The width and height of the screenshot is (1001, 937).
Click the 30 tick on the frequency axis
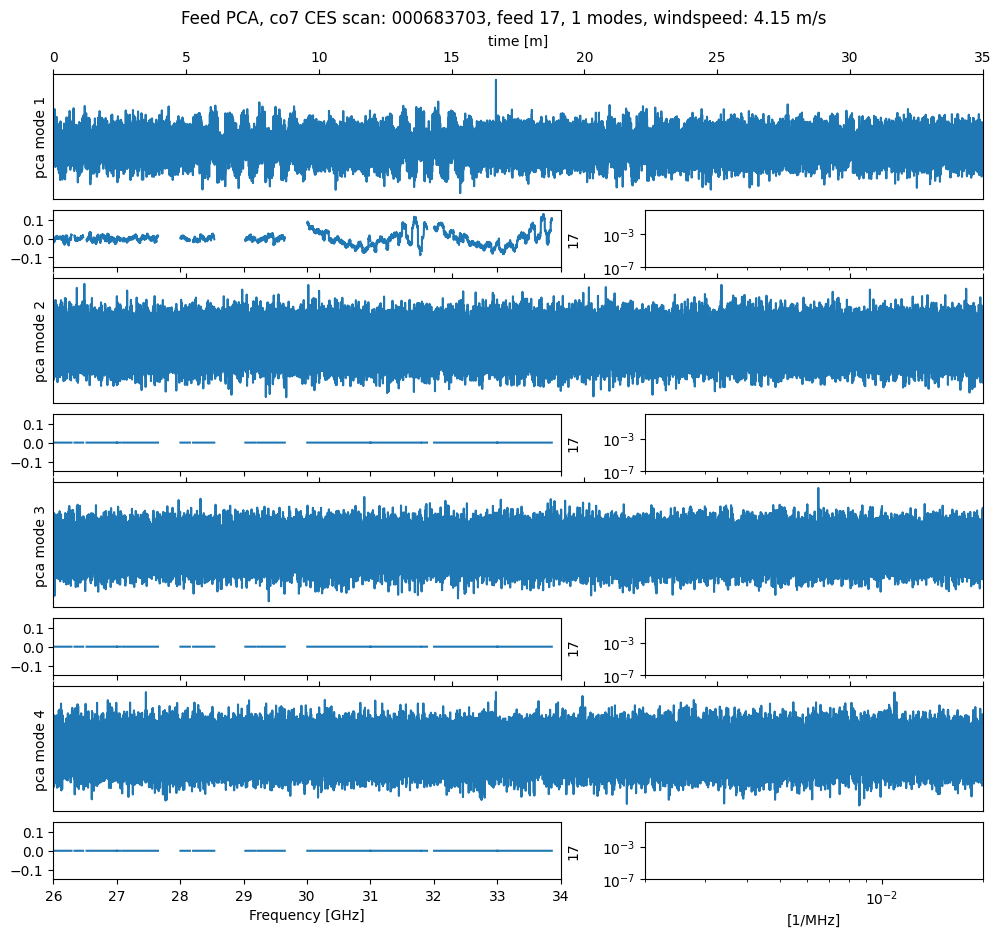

----------------

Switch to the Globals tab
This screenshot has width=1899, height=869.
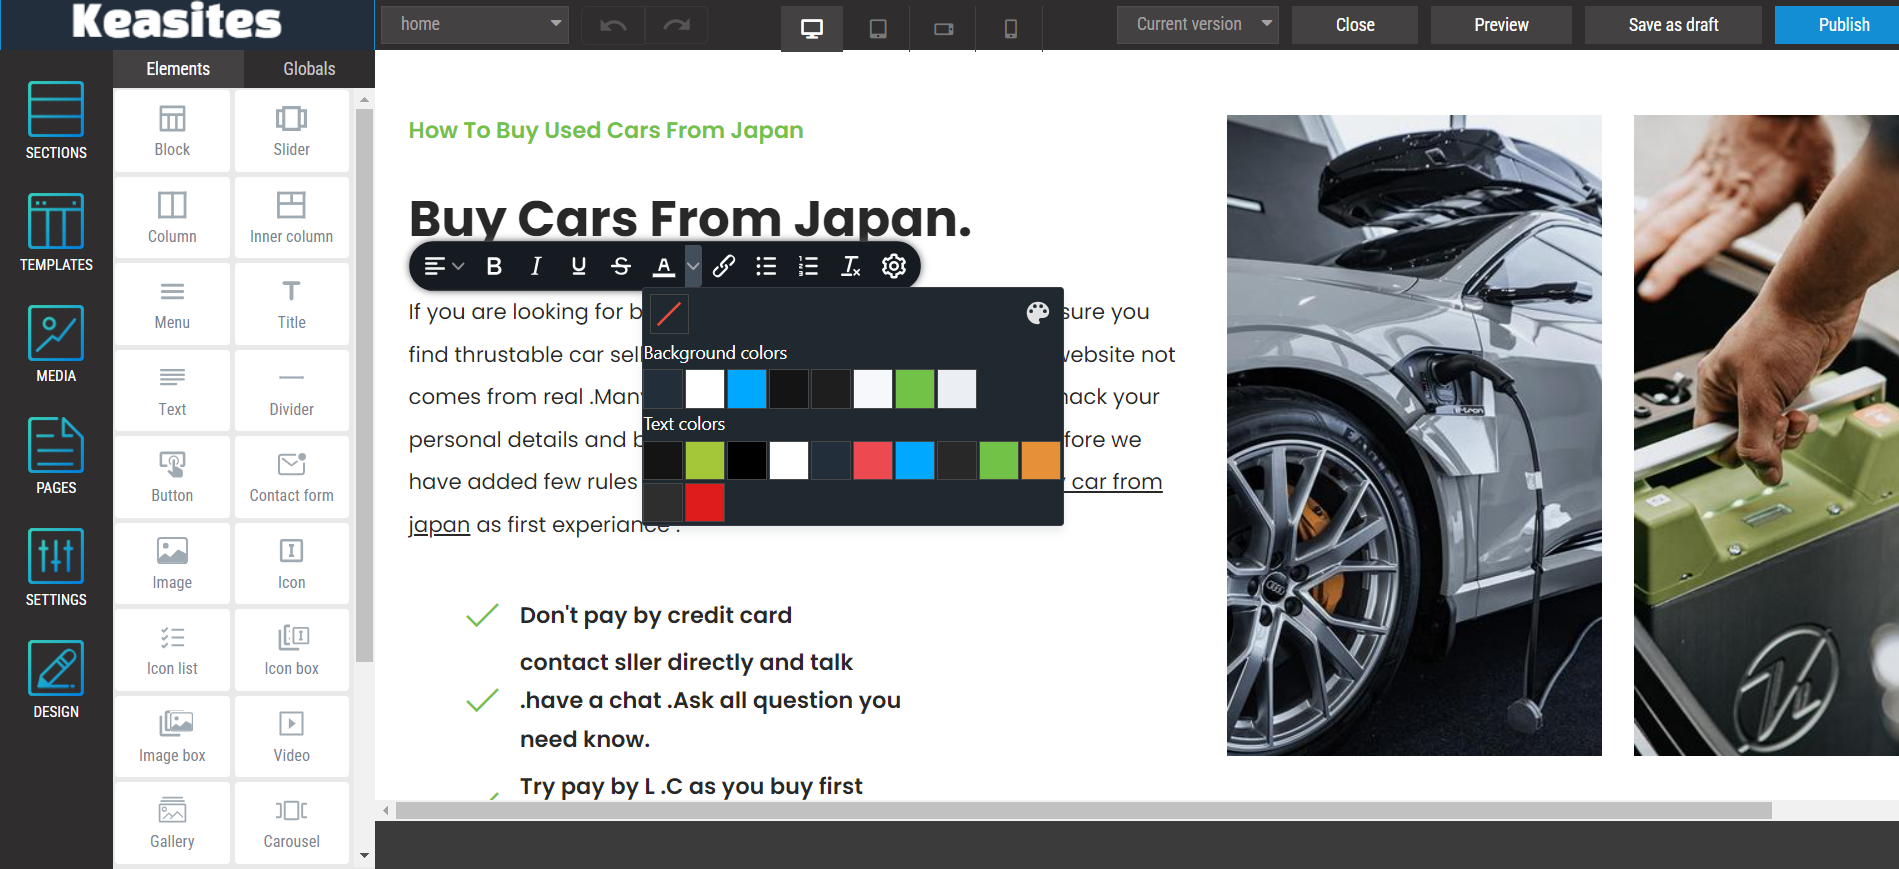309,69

----------------

Task instructions
Take the lines above from the one containing "The width and" down to the one containing "Click the 30 tick on the frequency axis", and transcribe them exactly, both ends included.

Result of the task
The width and height of the screenshot is (1001, 937).
Click the 30 tick on the frequency axis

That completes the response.